Challenge E concerns cheating, especially in undergraduate courses, as online testing facilitates cheating [26
]. Different strategies can be used to prevent cheating, such as forcing the students to keep web cameras and audio on. A problem with keeping audio and video on is that unwanted noises and interruptions in privacy may be a larger problem for some students, if all students are online at the same time. Even if microphones and audio are on, there is a challenge of controlling the home environment. This includes which material the student may have access to, but, also, access to a quiet room with no interruptions of other individuals (Challenge A). Unless some kind of remote proctoring is used, it is difficult to ensure that students do not send cell phone photos of answers to their peers. Using human proctors is a possibility, but is challenging in large courses, as one may lack available staff.

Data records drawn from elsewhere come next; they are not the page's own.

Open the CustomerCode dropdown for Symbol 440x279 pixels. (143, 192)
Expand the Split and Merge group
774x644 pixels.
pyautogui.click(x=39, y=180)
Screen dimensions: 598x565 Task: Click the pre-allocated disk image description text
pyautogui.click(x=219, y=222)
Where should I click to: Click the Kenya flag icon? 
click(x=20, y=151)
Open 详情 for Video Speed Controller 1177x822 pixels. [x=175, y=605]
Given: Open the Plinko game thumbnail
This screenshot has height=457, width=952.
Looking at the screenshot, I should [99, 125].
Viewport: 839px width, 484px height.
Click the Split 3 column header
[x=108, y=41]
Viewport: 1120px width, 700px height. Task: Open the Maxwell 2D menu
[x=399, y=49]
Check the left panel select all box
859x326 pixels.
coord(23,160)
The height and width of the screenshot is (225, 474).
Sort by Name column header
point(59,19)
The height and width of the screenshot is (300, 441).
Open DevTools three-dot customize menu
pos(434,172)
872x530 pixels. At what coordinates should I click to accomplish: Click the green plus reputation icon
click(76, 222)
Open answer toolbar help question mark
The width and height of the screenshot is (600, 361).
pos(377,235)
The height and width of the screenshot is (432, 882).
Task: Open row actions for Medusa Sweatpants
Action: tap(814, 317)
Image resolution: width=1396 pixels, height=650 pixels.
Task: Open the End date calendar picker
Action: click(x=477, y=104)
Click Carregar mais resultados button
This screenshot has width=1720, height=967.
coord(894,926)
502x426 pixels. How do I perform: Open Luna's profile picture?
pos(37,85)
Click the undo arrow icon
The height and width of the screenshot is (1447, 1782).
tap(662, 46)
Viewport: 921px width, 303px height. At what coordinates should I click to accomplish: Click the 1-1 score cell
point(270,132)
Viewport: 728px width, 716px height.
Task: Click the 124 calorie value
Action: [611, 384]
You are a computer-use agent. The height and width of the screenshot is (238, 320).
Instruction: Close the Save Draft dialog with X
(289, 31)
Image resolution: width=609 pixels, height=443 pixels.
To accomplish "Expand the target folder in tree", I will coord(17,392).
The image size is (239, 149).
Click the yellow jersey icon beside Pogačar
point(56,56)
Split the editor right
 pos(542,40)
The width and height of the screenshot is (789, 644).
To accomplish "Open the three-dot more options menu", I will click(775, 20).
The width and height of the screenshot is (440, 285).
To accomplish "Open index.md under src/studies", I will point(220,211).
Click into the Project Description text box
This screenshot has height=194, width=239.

Each university in Sweden typically has a discipline authority which handles potential cheating cases. The number of cheating matters in one university between 2015 to 2020 has been relatively constant (2015: 71, 2016: 100, 2017: 88, 2018: 60, 2019: 94: 2019 1/1–8/9: 53, 2020: 1/1–8/9: 52) as only about 0.2–0.3 percent of all students end up with a cheating matter in the discipline authority. Up until 2019, most of the matters were students with cell phones making sounds in jackets or bags during on-campus exams, which resulted in a warning. During 2020, all these kinds of matters were almost nonexistent, as no on-campus exams were given from mid-March. Instead, the matters concerned plagiarism, cheating, copying, or sharing solutions [27
]. In the future, we need to work more proactively to reduce cheating and make students realize the problems with cheating.
Challenge F is to what extent it is possible to finish planned projects or compulsory course components. Some undergraduate students were affected in terms of practical parts of their education. Many graduate students and teachers with research projects have projects that require in-person meetings. In the COVID-19 situation, they have experienced delays with their projects, and some have been required to change or even cancel their projects. Although changing a research project may mean that the project takes a longer time, at this point, there are no general study time extensions for graduate students due to COVID-19 [28
]; although, it is likely that several individual adaptions will be required within a close future.